START EXCERPTED PASSAGE
Sevoflurane Piramal

Sevoflurane Piramal



Piramal Critical Care


Evercare Pharma
Full Prescribing Info
The formulation contains sevoflurane (C4H3F7O), which is a halogenated general inhalation anaesthetic drug.
Sevoflurane is a nonflammable, pleasant-smelling, non-explosive and volatile liquid. It is a clear, colorless, stable liquid containing no additives or chemical stabilizers. It is non-pungent, miscible with ethanol, ether, chloroform and petroleum benzene; and is slightly soluble in water.
No discernible degradation occurs in the presence of strong acids or heat.
Sevoflurane is not corrosive to stainless steel, brass, aluminum, nickel-plated brass, chrome-plated brass or copper-beryllium alloy.
Sevoflurane has the following physical properties: Gram Molecular Weight: 200. Boiling Point at 760 mmHG: 58.5°C. Refractive Index: 1.274-1.276. Density: 1.52. Saturated Vapour Pressure at 20°C: 157 mmHg. Odor: Non-irritating, similar to ether. Appearance: Clear, colourless. Additives/Chemical Stabilizers: None. Stability in Moist Soda Lime at 40, 60 or 80°C: Unstable.
Partition Coefficients at Normal Body Temperature: Water/Gas: 0.36. Blood/Gas: 0.63-0.69. Olive Oil/Gas: 47.2-53.9. Brain/Blood: 1.7. Heart/Blood: 1.78. Liver/Blood: 1.85. Kidney/Blood: 1.15.
Mean Partition Coefficients at 25°C (Component/Gas): Conductive Rubber: 14. Butyl Rubber: 7.7. Polyvinylchloride: 17.4. Polyethylene: 1.3. Purity by Gas Chromatography: 99.975% or better.
Flammability: Not flammable.
Pharmacology: Sevoflurane is an inhalation anaesthetic agent for use in induction and maintenance of general anaesthesia. Administration has been associated with a smooth, rapid loss of consciousness during inhalation induction and a rapid recovery following discontinuation of anaesthesia. Minimum alveolar concentration (MAC) of sevoflurane in oxygen reported for a 40-year adult is 2.1%. The MAC of sevoflurane decreases with age and with the addition of nitrous oxide.
Induction is accomplished with a minimum of excitement or of signs of upper respiratory irritation, no evidence of excessive secretions within the tracheobronchial tree and no central nervous system stimulation. Changes in the depth of sevoflurane anaesthesia rapidly follow changes in the inspired concentration. The times for induction and recovery were reduced in paediatric who received sevoflurane in clinical studies.
The depth of anaesthesia changes rapidly following changes in the inspired concentration of sevoflurane. Emergence and recovery are particularly rapid. Therefore, patients may require early postoperative pain relief.
As with all other inhalation agents, sevoflurane depresses cardiovascular function in a dose-related fashion. No evidence of seizure has been documented.
Sevoflurane has minimal effect on intracranial pressure (ICP) and preserved carbon dioxide, responsiveness in patients with normal ICP. Its safety has not been investigated in patients with a raised ICP. Sevoflurane should be administered cautiously in conjunction with ICP-reducing maneuvers eg, hyperventilation in those patients who are at risk for elevations of ICP.
END EXCERPTED PASSAGE
Copy word for word the part of the sevoflurane prescribing text from "Mean Partition Coefficients" to "Flammability: Not flammable.".
START STUDY MATERIAL
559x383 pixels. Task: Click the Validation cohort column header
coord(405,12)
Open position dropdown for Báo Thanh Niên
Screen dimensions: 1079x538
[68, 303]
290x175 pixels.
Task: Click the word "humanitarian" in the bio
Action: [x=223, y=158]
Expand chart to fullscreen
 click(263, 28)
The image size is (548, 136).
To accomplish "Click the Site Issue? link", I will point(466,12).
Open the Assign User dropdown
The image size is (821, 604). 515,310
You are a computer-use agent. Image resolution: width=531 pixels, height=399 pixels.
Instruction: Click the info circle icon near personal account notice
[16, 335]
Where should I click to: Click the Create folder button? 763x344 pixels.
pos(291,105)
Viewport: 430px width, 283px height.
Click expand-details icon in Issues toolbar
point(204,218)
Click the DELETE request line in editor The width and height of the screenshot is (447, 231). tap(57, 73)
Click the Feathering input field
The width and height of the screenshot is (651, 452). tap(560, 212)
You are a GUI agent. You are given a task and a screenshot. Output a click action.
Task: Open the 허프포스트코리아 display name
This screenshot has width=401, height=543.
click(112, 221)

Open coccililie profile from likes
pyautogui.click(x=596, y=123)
END STUDY MATERIAL
START STUDY MATERIAL
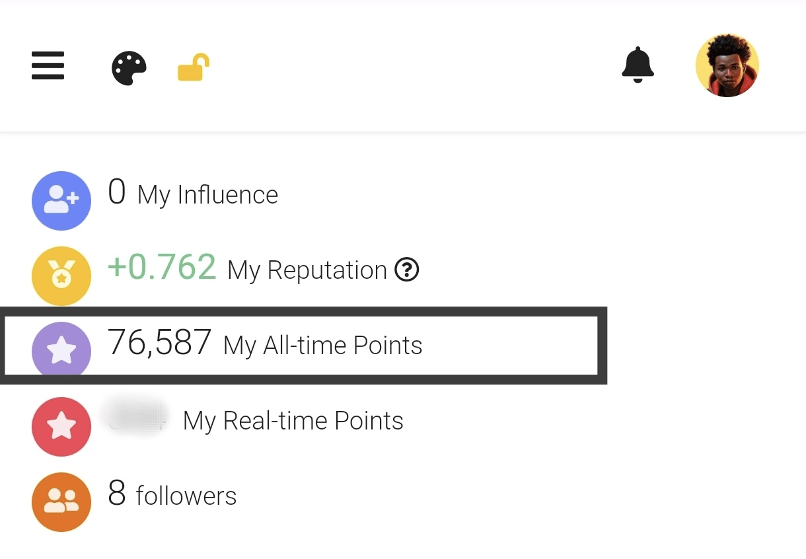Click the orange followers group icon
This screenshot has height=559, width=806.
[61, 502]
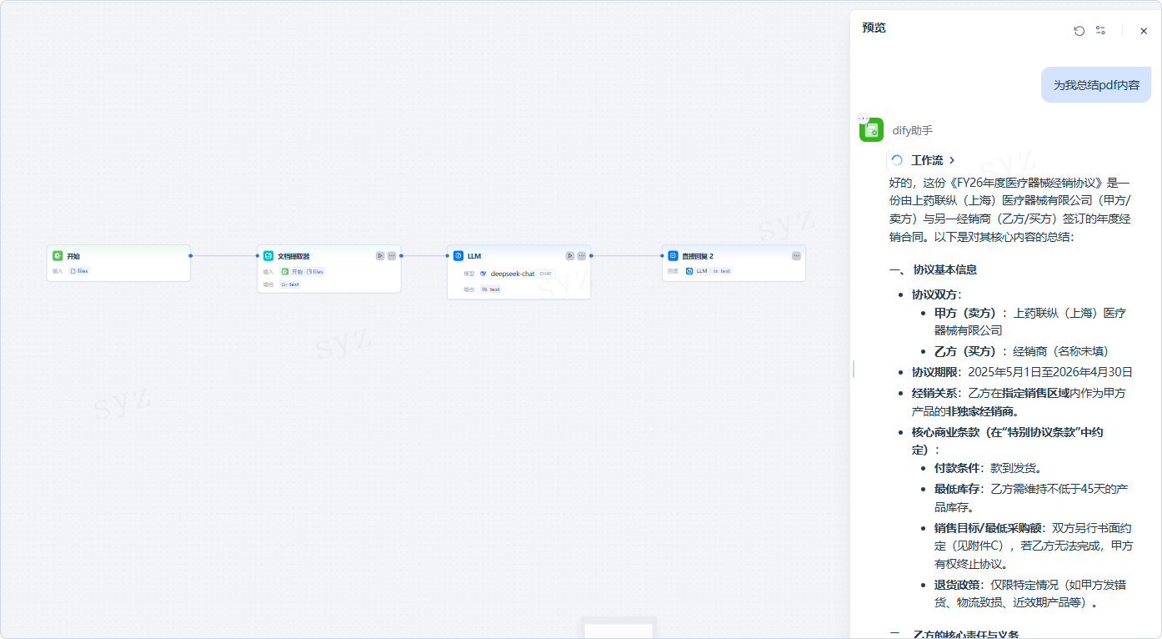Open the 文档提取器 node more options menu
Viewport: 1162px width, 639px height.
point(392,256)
END STUDY MATERIAL
*EXPECTED OUTPUT*:
Mean Partition Coefficients at 25°C (Component/Gas): Conductive Rubber: 14. Butyl Rubber: 7.7. Polyvinylchloride: 17.4. Polyethylene: 1.3. Purity by Gas Chromatography: 99.975% or better.
Flammability: Not flammable.